狼跋
狼是一种非常狡猾和凶狠的动物,它在伺机等待兔子的出现,其间不惜浪费时间地等,看它抓住兔子之后的吃相就可以窥见狼的本性。庄公杀狼留了一手,不过可能给狼这种“小人”以放虎归山的可能性造成后患。狼自然是逃跑了,它必定会东山再起,它受到的不过是皮外之伤,形体依旧在;若是形与神都分离了,必定会使其抓狂。不过本文对“而”字的用法有些地方欠妥,需要斟酌,如“见而有憺”处,另外,提供的翻译与原文也有部分出入,在此不一一赘述。
微狼孤离,三月不知肉味。嗜愬泽之溢以饬稠毛,俄而有毚索索于薄,其遂候敖刺踔,协俯而接接,少进而伺廛。见而有憺,则蘯振遒擒,跋其藏腑,啖其肩踆。其恶负仪御,而津血淓潨,抓而拭,深扣其尸。少顷则放,微余骴骸。庄公见此状,无以涵受。遂执鋲鏦擉之,狼为悍捭冒顶,侧围旋瞅。而后,身着一伤,蜷毙而萧萧,声挫夭夭。庄公见其血沥薜芊,心若怜,遂辍功而返。五日后,趋视,则唯藉毛鬣。
水子曰:“世人有间危,危则狼跋。何以由之?夫万物觉于生,既觉于生,则有仪型。彼或未见于形伤,则跳调趻踔,逸然自完也。若折坼判离,支并相堕,则癫癫然或缺或求,或瀑走,或窍息。是终始无改于由形之性。今吾爨惔鲫鱼,则未尝知吾为魑魅虬潲分批而啜之也。今以子为显,则吾知子之未显之后也。若悄然之狼,隳之而已。”
文章大意
孤独的狼离开了群体,三月了,却仍没有进食。于是,它舔着溪泽之水浸润自己的那干稿的毛皮。忽然有只兔子在草丛中祟祟移动,发出索索的声音。狼于是屈服身体慢慢前进,低头而逐渐靠近,每每靠近则又小心的停留。见兔子没有戒备了,于是振身挑起,两抓扯撕践踏着兔子的脏腑,吞咽着它的身体,吃相完全没有所谓的仪态和控制。唾液和血液相互交杂,它又抓又掊,在尸体上弄得痕迹非常深。之后饱了,也只剩下了骨头和毛皮了。庄公看见这个情况,心中无法忍受,于是拿着长矛刺向狼。开始时,狼左闪右避,又冲又舞动厉爪,眼神闪烁。之后,身体受到了一处伤害,则倒在地上蜷缩着,样子非常萧惨,发出嗷嗷的声音。庄公见它血液横流,染到了草薜上,心中有怜,于是放弃干掉它的打算回去了。五天后,庄公去看,只是剩下了些兽毛而已。

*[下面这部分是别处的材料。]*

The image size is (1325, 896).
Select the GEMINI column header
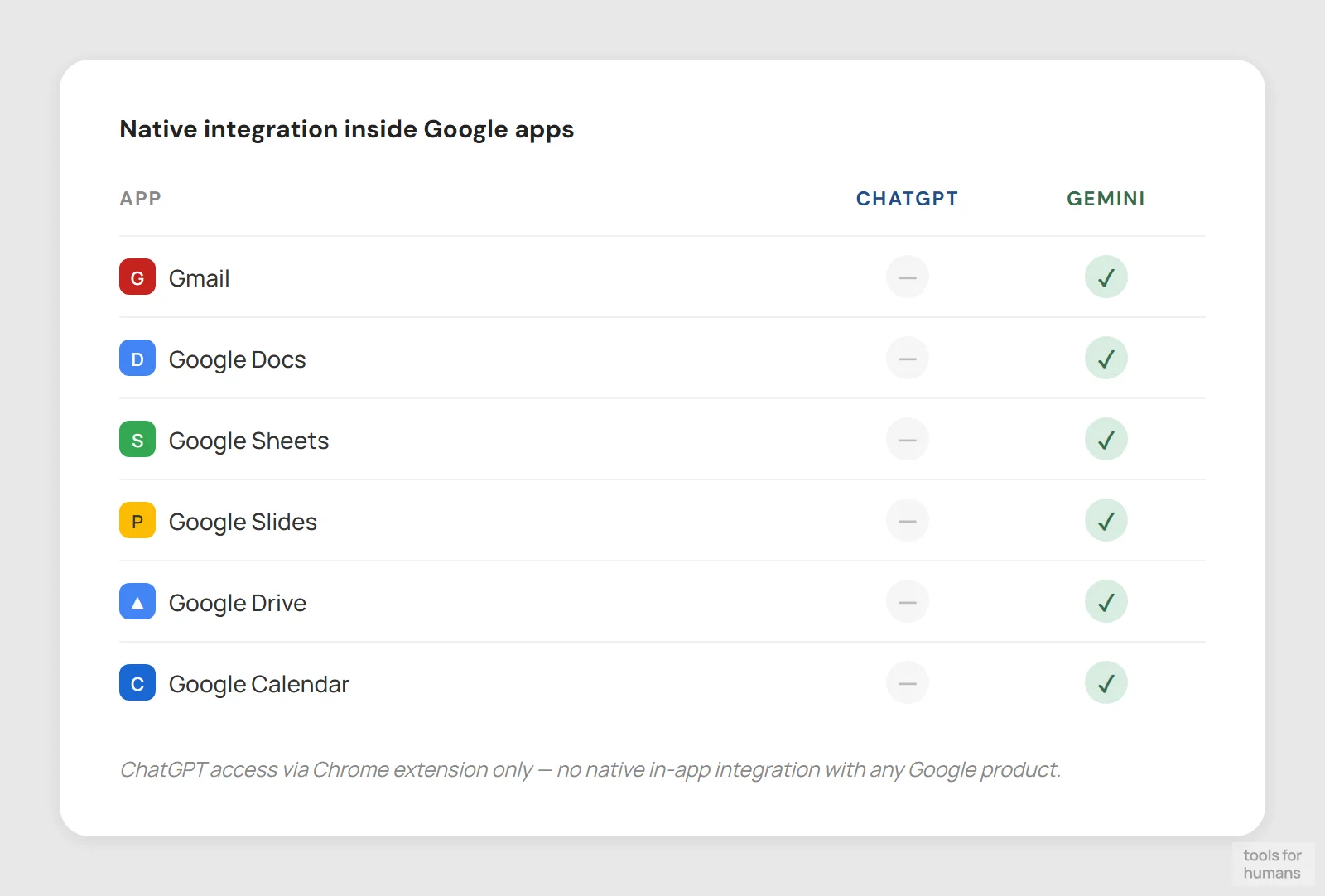click(1106, 199)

水子说:“世间的人遇到了危难,就会狼跋一番。到底为什么呢?万物在造物主手中觉醒,觉醒后就会有形态。如果形态没有受伤害,就会跳走欢快,舒服佳啊。如果把形体动动分分,主干和肢体全掉了,那就要么发狂,要么渴求。发疯暴走,窍气不顺。始终还是一样的由来之性。如今我炒了鲫鱼,或许并不清楚以后会被妖怪折磨成怎样而吃掉,如今你很厉害,但我知道你不厉害之后会是怎样。就像狼一样无常孤独,全都似乎抛弃了一样。”